明确中药复方体内药效物质组与靶标群的相关效应，是评价安全有效性和探讨药效机制的关键。针对尚缺少快速高效地表征抗肝纤维化中药复方“药效活性成分-靶标群”方法的现状，本项目拟构建以抗肝纤维化中药复方“药效物质组-靶标群”相互作用为核心，由药效物质组的虚拟筛选、肝纤维化相关中草药可视化网络药理平台构建及应用、药效物质组-靶标群验证三个方面组成的中药化学信息学分析方法体系。首先以钙结合蛋白S100A4为示范，构建肝纤维化相关中药复方化学成分库，虚拟筛选靶向的抗肝纤维化中药活性单体，并进行体外验证，建立中药药效活性成分虚拟筛选体系。同时，构建肝纤维化相关中草药可视化网络药理平台，以茵陈蒿汤和扶正化瘀方为例展示平台在抗肝纤维化中药复方机制探讨方面的应用，并通过物理学和药理学验证得到的成分-靶标-通路网络，证明平台实用性及可靠性，从而为中药复方药效物质基础及其分子机制的科学阐释提供新思路和新技术。

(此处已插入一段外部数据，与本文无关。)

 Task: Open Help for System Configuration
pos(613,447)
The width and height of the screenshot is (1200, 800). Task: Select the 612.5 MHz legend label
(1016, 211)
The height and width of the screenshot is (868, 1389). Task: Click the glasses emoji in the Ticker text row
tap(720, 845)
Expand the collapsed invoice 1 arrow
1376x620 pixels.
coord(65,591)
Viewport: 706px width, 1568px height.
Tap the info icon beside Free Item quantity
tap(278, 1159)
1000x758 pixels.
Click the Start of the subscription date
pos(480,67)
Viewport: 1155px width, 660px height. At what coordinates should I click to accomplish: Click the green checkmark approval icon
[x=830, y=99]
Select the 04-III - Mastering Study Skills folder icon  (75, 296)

The characterization of interaction between active components of TCM formula and multiple targets is the key for evaluating their safety and effects and elucidating their mechanism. Now, there is a lack of idea for revealing the interaction between “multi-component and multi-target” in TCM formula with anti-liver fibrosis effect quickly and efficiently. In this project, we aim to develop a systematic cheminformatics analytical method based on interaction of multi-component and multi-target, composed of three aspects: virtual screening, construction of liver fibrosis related Chinese herbal visual network pharmacology platform and experimental validation of interaction between components and targets. S100A4 were taken as examples to use above systematic analytical method. A liver fibrosis related TCM formulae, herbs and components database is firstly constructed as a research basis, then we conduct a virtual screening based method to identify herbal components targeting S100A4 with anti-liver fibrosis effect from this database, experiments are performed to verify predicted results. Meanwhile, we construct a liver fibrosis related Chinese herbal visual network pharmacology platform, and select Yin chen hao tang and Fu zheng hua yu fang to showcase the function of platform in investigating action mechanisms of TCM formula. In vitro and in vivo experiments are conducted to validate the “components-targets-pathways” network, and finally demonstrating the practicability and reliability of platform. This project will provide new thoughts and technologies for the screening of active components in TCM and elucidating their complex molecular mechanism.